Pada tahun 2000, dibangun sebuah sistem pompa air bertenaga diesel milik PDAM. Pada dasarnya, penggunaan bahan bakar fosil sebagai sumber energi pompa menjadi tantangan tersendiri dalam segi jarak pembelian bahan bakar yang jauh dan distribusi dengan medan yang sulit. Kemudian, muncul gagasan untuk menggunakan sistem pompa air tenaga surya sebagai solusi dari permasalahan kebutuhan air tersebut oleh salah satu organisasi, yaitu ENERBI (Energi Bersih Indonesia).
Implementasi Pompa Air Tenaga Surya Dipilih Karena Selain Ramah Lingkungan Juga Operasionalnya Murah
Pemilihan sumber energi matahari untuk pompa air merupakan pilihan paling rasional. Pembangunan sistem pompa air tenaga surya diawali dengan pembuatan sistem pengangkatan air dengan panel surya bertenaga 1200 Wp. Daya tersebut kemudian mampu mengaliri 30 KK di Dusun Banyumeneng I dengan debit rataan 5 m3/hari. Dengan kesuksesan program tahap I, dilakukan pengembangan tahap lanjutan dengan kapasitas Panel Surya 4000 Wp untuk dimanfaatkan 40 Kepala Keluarga. Hingga saat ini total terdapat 120 KK yang telah mendapatkan manfaat dari program ini.

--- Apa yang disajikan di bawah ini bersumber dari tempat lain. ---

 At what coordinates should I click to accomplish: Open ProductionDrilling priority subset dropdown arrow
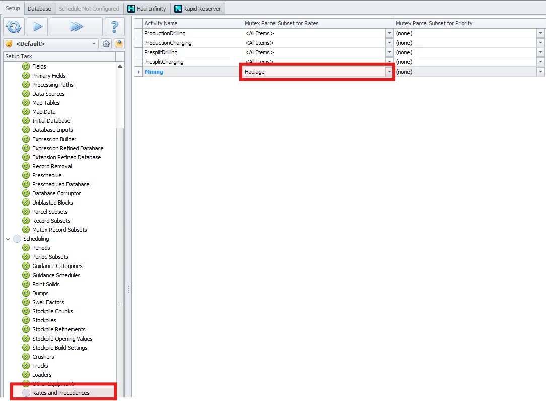(x=540, y=33)
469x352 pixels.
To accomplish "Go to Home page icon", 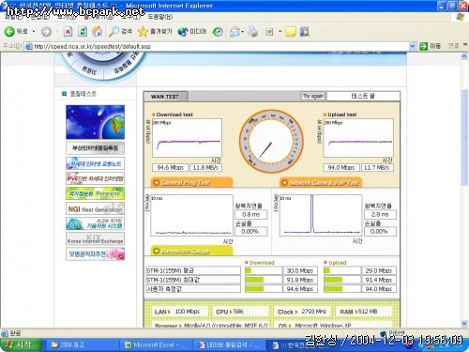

Sebagai perusahaan yang bergerak dibidang energi terbarukan, Sanspower telah dipercaya untuk bekerjasama dengan ENERBI dengan melakukan Implementasi Sistem Pompa Air Tenaga Surya (PATS) di Padukuhan Banyumeneng. Sistem Pompa Air Tenaga Surya (PATS) memiliki prinsip kerja merubah sinar matahari menjadi sumber energi untuk penggerak pompa. Air dipompa dari sumber mata air menuju ke reservoir atau langsung ke tujuan. Sistem PATS dapat menjadi solusi untuk memenuhi kebutuhan air tanpa menggunakan bahan bakar atau listrik PLN. Selain itu, penggunaan energi matahari yang termasuk energi baru terbarukan dapat mengurangi dampak kerusakan lingkungan.